▶ **About this task**: The expected answer holds every line from the first line of the data below through the line containing "Task: Open overflow", exactly as written, and no other line.

▶ **Material for the task**:
-- -- --

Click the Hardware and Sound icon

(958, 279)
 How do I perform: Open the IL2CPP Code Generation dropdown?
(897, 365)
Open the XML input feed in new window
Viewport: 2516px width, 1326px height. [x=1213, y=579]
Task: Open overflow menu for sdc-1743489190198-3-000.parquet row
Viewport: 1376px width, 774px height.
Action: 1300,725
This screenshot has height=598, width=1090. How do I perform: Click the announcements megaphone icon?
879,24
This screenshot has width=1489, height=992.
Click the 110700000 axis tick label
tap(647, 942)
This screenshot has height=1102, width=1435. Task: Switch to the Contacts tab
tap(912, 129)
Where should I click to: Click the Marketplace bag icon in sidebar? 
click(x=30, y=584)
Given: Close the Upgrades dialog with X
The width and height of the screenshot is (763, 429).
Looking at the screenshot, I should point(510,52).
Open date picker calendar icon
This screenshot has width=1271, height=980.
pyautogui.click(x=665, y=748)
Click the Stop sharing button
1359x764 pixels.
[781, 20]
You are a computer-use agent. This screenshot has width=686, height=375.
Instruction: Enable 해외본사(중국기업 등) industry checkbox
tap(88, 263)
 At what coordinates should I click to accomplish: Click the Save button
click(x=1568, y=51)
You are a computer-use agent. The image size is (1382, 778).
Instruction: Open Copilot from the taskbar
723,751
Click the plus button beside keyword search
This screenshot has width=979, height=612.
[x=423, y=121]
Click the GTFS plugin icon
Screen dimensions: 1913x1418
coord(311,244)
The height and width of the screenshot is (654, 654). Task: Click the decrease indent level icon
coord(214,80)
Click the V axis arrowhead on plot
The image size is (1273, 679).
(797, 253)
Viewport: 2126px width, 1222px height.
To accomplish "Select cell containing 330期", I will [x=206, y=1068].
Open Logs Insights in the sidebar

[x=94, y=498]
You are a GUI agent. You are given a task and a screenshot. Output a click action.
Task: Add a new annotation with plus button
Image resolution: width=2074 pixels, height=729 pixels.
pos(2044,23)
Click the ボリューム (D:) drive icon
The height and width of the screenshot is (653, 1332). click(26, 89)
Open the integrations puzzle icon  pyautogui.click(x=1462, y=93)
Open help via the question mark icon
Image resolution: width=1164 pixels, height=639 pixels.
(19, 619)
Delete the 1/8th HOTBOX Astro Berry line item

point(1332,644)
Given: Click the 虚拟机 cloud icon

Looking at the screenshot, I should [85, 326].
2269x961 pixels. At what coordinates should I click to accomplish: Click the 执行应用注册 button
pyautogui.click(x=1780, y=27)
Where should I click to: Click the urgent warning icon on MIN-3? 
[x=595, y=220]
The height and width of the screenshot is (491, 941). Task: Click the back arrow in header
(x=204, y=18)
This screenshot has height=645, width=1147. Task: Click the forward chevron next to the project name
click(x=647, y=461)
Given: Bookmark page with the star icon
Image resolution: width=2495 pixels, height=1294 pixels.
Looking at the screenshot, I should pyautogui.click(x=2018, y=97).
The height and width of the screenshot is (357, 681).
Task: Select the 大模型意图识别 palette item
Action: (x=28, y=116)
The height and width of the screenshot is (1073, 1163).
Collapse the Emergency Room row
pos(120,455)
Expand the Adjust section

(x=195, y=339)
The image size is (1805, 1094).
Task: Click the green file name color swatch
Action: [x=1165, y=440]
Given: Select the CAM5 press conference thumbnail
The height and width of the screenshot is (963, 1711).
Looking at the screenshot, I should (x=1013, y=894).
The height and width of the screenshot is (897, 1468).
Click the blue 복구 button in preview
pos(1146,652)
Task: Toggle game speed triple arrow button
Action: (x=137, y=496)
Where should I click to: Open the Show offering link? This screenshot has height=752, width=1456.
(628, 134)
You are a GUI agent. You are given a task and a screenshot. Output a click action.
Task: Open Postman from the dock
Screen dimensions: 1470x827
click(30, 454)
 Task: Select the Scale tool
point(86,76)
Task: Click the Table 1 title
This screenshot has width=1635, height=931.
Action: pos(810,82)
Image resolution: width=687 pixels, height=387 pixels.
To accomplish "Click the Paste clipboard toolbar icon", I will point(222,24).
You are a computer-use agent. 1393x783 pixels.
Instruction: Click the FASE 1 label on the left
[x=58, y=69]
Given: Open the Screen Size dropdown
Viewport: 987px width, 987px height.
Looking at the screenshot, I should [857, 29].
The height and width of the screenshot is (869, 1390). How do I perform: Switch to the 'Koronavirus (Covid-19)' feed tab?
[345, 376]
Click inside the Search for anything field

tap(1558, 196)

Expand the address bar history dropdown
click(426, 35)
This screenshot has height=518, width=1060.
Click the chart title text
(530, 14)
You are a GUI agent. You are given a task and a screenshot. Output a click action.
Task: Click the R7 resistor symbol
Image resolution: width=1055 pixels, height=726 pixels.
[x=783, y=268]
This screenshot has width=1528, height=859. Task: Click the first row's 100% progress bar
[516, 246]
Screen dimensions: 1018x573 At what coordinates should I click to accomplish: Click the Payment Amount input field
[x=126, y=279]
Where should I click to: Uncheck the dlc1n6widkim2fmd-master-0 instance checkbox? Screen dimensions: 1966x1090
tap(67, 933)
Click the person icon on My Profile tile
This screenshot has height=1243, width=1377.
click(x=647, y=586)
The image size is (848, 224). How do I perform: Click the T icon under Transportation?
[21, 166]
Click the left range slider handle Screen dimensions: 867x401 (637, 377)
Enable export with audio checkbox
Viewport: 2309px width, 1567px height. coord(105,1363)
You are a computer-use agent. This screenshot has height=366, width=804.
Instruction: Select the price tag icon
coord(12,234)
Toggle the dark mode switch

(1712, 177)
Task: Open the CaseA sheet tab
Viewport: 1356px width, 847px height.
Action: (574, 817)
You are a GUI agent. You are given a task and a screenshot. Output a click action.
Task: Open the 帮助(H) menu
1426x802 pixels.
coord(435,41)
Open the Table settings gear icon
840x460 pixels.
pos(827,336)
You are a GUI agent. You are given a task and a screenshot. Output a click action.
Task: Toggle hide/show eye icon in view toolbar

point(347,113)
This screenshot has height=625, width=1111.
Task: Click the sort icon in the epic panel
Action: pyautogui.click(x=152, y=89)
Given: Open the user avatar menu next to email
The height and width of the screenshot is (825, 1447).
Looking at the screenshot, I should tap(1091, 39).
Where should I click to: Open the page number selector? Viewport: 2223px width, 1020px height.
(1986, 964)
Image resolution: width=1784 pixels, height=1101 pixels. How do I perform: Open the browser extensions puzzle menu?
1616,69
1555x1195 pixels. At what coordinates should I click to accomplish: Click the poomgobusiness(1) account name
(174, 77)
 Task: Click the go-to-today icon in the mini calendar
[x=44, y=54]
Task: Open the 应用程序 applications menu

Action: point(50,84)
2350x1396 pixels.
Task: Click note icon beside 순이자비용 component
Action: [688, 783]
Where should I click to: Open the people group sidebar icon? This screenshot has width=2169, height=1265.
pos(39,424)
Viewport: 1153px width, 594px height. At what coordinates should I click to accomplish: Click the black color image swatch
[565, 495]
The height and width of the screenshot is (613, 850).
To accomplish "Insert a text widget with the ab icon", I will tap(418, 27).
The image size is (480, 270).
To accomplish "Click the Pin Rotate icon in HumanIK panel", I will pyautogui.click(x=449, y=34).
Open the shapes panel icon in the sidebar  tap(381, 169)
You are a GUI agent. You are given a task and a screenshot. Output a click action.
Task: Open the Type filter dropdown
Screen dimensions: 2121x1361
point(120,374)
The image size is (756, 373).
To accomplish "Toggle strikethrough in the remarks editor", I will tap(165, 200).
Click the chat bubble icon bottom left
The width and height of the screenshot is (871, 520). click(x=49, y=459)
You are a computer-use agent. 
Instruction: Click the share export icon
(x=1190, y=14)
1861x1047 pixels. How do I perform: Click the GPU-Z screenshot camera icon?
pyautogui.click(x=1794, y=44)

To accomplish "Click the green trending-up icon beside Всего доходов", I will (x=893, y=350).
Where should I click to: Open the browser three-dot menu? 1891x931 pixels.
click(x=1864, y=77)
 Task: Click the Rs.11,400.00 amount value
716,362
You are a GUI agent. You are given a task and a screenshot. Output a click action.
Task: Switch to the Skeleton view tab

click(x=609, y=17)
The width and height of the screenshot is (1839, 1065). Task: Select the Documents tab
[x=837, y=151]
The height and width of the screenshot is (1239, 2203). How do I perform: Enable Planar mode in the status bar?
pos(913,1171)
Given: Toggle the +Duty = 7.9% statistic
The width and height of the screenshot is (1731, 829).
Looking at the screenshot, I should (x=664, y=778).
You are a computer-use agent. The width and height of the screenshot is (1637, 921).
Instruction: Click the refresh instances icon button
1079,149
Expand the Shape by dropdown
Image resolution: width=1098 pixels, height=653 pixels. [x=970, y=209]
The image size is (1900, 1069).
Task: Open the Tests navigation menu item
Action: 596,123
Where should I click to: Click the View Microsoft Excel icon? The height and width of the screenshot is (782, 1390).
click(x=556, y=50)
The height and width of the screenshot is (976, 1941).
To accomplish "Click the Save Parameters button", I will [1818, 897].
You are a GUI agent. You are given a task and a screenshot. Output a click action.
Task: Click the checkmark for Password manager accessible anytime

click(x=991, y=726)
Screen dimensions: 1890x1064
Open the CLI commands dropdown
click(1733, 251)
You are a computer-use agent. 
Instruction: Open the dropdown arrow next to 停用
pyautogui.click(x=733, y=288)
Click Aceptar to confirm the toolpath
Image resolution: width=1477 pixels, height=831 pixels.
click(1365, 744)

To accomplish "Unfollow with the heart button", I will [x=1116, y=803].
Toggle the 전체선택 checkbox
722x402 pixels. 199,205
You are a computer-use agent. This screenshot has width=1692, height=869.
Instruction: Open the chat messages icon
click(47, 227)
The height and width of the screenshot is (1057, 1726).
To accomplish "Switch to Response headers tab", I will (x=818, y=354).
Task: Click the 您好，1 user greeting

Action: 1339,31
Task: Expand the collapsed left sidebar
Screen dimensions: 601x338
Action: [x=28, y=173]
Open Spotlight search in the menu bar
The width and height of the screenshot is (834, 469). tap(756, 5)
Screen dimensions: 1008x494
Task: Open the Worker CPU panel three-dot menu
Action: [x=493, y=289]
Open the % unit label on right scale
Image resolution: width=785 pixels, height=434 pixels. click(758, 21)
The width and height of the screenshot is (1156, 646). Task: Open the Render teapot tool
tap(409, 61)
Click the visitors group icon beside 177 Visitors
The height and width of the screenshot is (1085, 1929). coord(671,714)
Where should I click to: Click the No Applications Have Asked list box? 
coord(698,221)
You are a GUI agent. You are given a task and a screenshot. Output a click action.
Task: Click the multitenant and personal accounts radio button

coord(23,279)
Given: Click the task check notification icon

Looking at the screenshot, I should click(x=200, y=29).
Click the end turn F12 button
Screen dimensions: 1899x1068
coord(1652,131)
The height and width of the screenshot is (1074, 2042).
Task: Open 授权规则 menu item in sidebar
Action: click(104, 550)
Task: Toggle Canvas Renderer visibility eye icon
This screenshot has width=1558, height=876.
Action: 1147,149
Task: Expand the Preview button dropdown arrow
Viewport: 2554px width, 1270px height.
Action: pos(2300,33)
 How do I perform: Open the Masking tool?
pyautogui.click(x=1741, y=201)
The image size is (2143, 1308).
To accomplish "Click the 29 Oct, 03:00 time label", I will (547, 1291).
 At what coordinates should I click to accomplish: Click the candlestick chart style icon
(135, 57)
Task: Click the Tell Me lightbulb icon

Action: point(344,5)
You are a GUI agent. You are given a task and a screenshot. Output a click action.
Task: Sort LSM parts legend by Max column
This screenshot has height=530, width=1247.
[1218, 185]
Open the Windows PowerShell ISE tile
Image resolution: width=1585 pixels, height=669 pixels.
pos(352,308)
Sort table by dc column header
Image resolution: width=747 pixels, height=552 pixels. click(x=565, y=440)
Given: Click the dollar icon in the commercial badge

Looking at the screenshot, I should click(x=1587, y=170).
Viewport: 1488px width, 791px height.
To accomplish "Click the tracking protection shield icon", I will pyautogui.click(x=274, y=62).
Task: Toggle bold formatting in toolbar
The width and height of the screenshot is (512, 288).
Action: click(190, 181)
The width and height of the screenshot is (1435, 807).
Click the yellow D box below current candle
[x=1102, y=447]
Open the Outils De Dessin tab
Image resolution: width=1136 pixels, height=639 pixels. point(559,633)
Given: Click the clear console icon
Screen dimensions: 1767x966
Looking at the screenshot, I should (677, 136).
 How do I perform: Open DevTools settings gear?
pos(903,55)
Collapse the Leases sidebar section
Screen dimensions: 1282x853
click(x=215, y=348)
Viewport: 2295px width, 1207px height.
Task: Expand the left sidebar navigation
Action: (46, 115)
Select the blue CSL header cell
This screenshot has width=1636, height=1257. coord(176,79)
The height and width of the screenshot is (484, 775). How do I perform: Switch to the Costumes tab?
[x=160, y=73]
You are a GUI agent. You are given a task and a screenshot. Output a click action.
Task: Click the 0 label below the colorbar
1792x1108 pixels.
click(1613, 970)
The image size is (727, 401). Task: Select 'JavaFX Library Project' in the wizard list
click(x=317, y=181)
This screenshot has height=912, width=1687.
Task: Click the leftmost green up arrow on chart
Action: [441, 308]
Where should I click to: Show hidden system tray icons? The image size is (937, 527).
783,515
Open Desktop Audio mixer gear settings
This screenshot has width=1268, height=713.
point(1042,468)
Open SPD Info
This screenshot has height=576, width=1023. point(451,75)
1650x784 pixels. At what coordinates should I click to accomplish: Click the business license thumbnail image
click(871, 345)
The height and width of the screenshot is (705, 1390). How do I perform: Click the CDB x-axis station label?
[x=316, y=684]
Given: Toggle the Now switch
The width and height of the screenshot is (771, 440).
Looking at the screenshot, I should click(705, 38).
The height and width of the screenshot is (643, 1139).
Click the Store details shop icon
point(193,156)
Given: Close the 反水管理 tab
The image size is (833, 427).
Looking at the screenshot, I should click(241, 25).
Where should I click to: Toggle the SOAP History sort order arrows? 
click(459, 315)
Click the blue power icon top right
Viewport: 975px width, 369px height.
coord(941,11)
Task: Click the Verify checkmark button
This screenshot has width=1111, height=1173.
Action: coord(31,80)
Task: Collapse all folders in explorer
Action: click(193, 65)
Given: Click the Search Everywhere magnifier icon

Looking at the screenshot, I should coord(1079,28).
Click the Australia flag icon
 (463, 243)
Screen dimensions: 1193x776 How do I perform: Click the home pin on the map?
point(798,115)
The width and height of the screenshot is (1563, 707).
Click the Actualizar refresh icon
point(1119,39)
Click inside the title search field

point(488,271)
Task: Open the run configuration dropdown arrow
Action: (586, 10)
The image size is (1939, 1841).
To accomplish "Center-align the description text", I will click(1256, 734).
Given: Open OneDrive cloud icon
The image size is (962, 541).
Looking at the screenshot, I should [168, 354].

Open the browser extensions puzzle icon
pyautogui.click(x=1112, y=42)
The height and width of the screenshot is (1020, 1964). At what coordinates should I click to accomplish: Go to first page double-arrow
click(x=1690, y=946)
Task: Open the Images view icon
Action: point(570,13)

-- -- --

▶ **Answer box**:
Click the Hardware and Sound icon

(958, 279)
 How do I perform: Open the IL2CPP Code Generation dropdown?
(897, 365)
Open the XML input feed in new window
Viewport: 2516px width, 1326px height. [x=1213, y=579]
Task: Open overflow menu for sdc-1743489190198-3-000.parquet row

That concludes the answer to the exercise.